▶ **SET EXERCISE**: Which lines of the material below contain the string "Click"? Pull out each one in full, treating uppercase and lowercase letters as different.

▶ **DATASET**:
-*-*-
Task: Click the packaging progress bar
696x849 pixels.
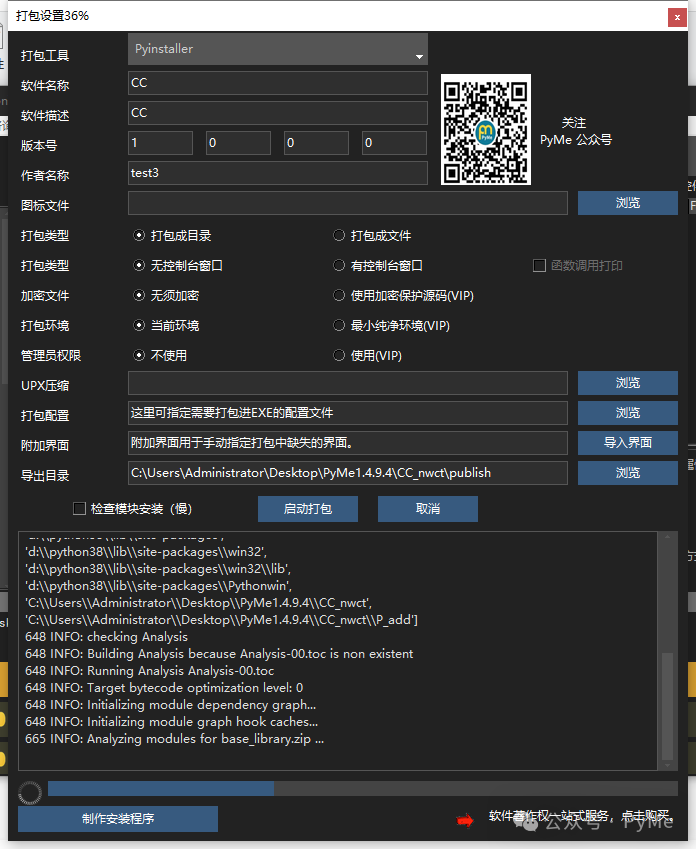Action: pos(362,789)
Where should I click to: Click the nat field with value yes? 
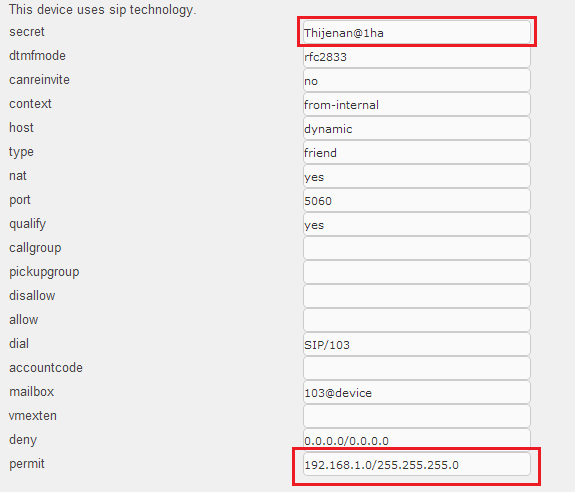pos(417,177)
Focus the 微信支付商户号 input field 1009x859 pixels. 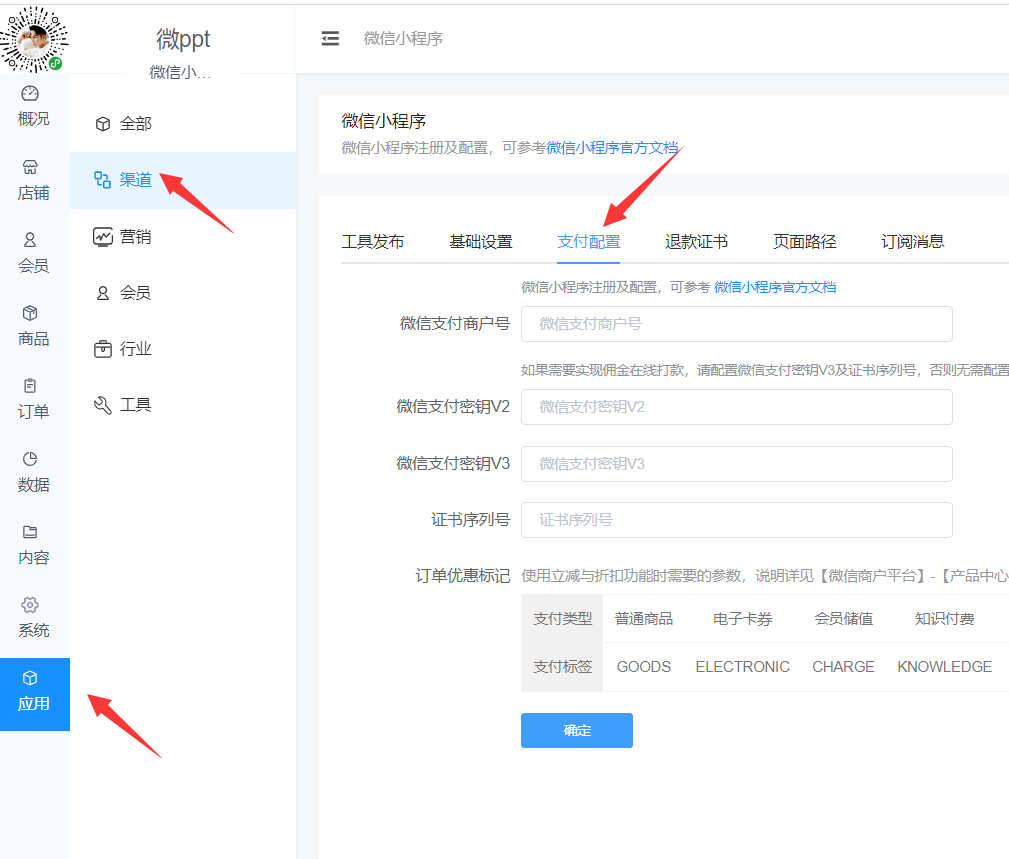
-*-*-
▶ **EXERCISE ANSWER**:
Task: Click the packaging progress bar
Where should I click to: Click the nat field with value yes? 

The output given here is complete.